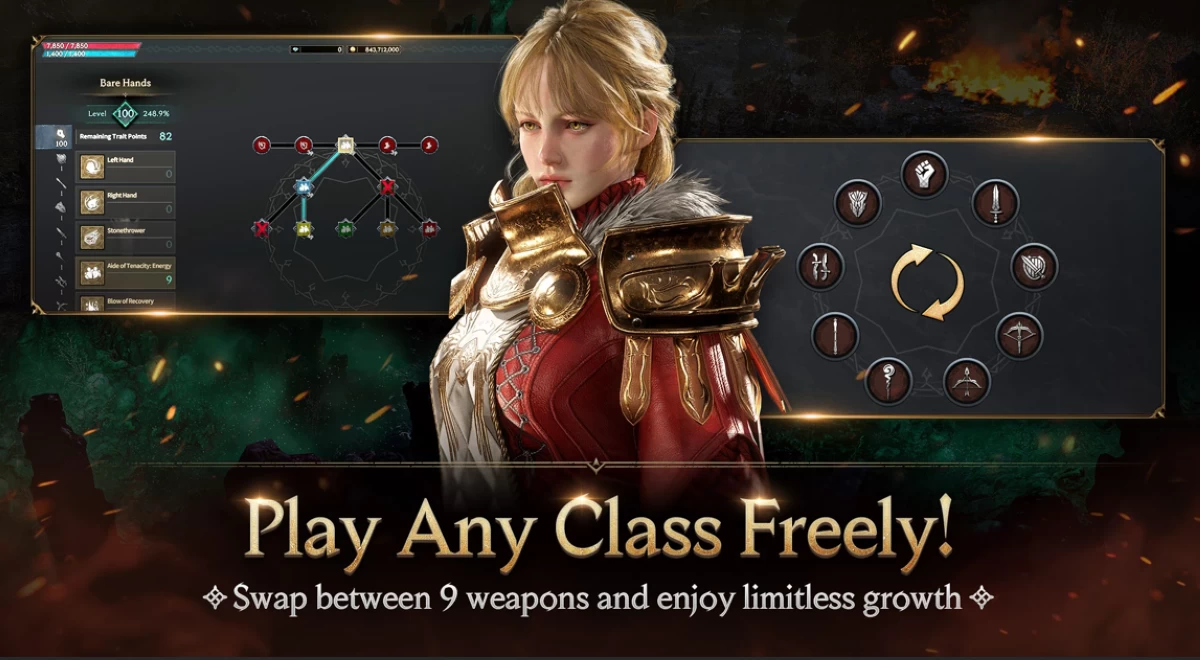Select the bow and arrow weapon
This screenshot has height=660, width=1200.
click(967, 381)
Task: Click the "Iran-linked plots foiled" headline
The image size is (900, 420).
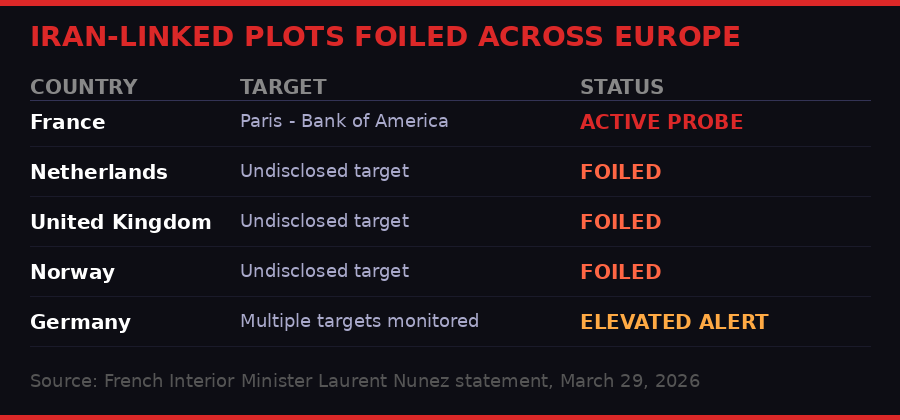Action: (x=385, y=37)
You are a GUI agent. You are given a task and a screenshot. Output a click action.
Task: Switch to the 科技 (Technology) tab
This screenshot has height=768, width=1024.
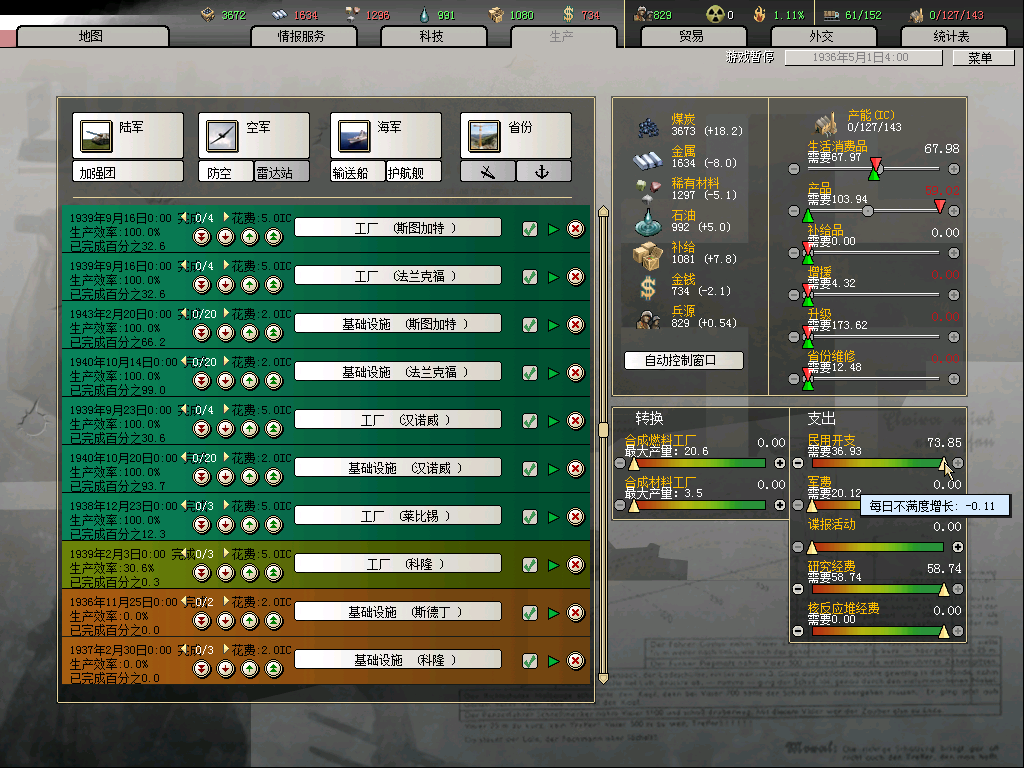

* [WHAT YOU WILL DO]:
Could you print the material above, from the line containing "Task: Click the" through the end, inclusive, with the pictures left out?

* [RESPONSE BELOW]:
Task: Click the "Iran-linked plots foiled" headline
The image size is (900, 420).
Action: (x=385, y=37)
You are a GUI agent. You are given a task and a screenshot. Output a click action.
Task: Switch to the 科技 (Technology) tab
This screenshot has height=768, width=1024.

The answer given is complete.